The hashtag caught the attention of Puerto Rican celebrities like Residente, Ricky Martin, and Bad Bunny — all involved in the protests that ousted former governor Ricardo Rosselló — among many more. 

Even CBS correspondent David Begnaud, considered by many a champion of Puerto Ricans in the United States, is covering the developing story. 

Activist groups like Taller Salud and No a la Reforma Laboral, have created informative icon graphics with step by step instructions on how to make your voice heard, like tweeting at the Governor, emailing her and representatives set to vote on Thursday, and calling Fortaleza and El Capitolio (the Capitol). Other images with information on the amendments, plus online petitions have made the rounds through Facebook and Twitter.

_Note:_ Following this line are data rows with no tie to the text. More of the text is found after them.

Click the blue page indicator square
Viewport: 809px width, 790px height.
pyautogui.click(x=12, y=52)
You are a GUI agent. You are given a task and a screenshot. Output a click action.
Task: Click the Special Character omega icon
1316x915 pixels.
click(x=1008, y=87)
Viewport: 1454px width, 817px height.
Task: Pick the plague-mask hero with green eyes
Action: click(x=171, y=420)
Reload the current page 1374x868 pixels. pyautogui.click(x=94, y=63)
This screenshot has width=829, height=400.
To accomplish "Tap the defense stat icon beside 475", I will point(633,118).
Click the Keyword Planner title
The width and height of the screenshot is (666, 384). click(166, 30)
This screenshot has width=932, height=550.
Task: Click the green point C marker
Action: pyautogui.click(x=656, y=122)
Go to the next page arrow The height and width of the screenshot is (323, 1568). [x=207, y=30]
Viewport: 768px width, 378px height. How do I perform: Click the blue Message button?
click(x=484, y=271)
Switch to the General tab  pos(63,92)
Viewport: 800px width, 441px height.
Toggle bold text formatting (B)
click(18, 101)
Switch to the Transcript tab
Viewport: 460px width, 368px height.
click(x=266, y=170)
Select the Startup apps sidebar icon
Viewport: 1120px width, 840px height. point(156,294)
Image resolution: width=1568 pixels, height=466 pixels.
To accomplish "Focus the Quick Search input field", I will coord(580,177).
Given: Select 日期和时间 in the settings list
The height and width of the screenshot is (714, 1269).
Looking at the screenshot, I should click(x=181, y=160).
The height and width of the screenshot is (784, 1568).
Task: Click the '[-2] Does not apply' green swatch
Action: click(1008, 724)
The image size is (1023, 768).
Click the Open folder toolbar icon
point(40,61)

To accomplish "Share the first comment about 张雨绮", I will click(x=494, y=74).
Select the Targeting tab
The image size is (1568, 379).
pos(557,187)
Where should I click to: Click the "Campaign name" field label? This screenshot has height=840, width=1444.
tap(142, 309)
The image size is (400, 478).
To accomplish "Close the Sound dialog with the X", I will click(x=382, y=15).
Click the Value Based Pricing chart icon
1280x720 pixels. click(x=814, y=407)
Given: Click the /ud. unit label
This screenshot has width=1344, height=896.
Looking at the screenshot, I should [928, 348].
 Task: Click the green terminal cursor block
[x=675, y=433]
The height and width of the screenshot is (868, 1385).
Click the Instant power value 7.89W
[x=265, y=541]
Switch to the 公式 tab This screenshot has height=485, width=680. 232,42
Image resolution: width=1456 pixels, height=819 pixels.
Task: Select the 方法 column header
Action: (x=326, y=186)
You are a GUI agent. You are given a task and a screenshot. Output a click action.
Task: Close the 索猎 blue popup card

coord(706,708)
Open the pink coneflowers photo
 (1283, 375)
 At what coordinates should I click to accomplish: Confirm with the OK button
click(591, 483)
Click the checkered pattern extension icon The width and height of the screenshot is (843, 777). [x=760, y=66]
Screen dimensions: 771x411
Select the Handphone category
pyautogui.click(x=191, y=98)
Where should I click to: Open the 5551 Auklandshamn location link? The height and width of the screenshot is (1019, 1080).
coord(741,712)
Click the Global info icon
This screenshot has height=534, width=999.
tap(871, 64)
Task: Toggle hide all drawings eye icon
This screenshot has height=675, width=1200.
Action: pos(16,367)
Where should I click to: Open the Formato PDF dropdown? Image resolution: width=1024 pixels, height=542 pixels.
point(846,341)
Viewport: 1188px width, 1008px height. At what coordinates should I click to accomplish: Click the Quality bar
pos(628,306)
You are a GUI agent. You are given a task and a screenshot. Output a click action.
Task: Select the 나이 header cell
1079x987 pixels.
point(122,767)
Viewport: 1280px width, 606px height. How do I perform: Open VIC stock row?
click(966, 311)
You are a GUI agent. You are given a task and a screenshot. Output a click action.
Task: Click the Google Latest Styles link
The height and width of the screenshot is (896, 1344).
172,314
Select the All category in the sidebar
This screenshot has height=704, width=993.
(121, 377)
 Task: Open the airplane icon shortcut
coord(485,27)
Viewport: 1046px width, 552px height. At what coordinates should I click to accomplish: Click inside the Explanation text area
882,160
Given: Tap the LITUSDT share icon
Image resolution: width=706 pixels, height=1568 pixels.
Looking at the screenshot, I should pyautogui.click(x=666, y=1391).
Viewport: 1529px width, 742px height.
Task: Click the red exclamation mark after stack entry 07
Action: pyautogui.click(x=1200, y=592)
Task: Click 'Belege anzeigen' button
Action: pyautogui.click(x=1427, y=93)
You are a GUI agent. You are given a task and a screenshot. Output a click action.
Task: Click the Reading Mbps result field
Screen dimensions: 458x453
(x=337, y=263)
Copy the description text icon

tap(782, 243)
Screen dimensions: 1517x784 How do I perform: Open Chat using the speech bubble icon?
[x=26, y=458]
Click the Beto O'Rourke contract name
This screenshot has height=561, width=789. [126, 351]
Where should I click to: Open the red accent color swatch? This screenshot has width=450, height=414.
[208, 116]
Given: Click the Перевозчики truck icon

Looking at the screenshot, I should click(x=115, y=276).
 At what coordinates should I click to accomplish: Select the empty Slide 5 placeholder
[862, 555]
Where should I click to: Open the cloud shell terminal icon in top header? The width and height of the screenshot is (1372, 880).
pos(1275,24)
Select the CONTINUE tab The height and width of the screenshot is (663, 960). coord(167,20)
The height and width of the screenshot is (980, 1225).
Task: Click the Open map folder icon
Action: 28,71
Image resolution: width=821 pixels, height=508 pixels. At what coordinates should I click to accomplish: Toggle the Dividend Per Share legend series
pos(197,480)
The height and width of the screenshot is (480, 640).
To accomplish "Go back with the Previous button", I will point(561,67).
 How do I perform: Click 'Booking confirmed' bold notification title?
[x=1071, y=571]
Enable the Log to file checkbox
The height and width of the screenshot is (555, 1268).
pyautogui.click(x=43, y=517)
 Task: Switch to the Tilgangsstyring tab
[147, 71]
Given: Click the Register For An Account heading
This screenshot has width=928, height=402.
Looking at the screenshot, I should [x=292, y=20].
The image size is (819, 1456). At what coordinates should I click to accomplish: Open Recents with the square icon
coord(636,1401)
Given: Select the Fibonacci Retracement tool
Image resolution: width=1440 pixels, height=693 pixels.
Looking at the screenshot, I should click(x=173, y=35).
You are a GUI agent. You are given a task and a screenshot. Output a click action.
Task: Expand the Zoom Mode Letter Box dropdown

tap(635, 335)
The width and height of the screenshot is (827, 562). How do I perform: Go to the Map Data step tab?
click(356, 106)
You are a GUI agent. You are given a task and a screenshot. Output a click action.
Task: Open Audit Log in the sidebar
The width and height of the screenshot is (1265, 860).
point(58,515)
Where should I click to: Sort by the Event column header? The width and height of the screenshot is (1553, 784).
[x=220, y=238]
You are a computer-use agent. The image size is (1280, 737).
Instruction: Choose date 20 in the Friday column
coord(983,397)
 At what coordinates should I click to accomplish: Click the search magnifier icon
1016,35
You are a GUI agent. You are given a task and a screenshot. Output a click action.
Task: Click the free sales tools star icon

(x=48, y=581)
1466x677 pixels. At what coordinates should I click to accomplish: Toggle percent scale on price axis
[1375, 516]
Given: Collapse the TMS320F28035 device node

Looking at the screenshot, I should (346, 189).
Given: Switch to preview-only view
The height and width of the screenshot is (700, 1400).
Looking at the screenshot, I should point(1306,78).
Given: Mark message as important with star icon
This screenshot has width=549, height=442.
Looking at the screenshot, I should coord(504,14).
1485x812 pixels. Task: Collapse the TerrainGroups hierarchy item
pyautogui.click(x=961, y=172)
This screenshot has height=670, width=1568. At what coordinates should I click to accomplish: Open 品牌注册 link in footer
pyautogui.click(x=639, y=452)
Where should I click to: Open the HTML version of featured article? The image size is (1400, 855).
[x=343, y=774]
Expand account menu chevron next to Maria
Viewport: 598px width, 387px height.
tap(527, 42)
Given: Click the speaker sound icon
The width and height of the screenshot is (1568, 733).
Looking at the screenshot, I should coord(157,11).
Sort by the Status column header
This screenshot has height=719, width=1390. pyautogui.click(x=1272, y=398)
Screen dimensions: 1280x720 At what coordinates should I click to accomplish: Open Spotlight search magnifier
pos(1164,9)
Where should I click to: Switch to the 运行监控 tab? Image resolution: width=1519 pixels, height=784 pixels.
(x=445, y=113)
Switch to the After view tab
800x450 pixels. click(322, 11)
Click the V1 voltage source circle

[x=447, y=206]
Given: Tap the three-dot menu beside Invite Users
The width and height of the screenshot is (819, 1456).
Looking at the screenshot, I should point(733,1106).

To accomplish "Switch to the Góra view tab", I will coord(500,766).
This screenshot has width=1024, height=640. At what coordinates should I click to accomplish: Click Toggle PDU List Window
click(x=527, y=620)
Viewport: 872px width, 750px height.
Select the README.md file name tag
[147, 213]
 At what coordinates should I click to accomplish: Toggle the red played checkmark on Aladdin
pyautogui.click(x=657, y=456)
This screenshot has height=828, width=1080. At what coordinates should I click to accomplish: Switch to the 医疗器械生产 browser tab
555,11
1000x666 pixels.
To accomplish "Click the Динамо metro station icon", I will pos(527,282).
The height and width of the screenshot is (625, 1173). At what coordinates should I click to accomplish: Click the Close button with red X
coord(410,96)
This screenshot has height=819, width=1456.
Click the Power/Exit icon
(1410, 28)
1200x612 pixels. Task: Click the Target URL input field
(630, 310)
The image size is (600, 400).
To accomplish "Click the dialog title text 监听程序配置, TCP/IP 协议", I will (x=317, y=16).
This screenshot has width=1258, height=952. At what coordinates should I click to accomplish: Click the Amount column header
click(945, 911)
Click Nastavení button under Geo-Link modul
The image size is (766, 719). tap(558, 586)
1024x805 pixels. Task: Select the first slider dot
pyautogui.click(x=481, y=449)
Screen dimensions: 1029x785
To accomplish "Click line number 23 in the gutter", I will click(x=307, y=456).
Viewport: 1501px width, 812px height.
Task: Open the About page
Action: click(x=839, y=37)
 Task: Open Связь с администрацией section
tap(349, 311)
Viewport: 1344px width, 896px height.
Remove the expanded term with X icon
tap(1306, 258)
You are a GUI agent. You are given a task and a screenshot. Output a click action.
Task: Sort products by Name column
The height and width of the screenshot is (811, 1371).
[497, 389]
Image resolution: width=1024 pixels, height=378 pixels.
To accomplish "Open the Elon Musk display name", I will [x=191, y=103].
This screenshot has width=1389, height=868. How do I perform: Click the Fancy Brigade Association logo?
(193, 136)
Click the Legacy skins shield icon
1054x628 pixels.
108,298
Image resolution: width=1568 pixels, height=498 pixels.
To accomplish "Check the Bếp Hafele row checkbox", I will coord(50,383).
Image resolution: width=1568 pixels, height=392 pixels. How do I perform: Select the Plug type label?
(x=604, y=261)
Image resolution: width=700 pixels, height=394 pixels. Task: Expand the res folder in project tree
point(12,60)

Conservative House representatives María Milagros “Tata” Charbonier and Carlos Johnny Méndez — the House President — have spearheaded the movement since 2018 when they presented the new Code. As the head of the House Committee on Judicial Affairs, Charbonier has been mobilizing to pass these changes, most recently in November of 2019, but the measure failed after massive public outcry. 

Charnbonier has been claiming the House passing the Senate amendments is inevitable. The movement is more focused now on pleading governor Vázquez when the Code ends up on her desk. On Wednesday, Vázquez tweeted that she will evaluate the project very carefully.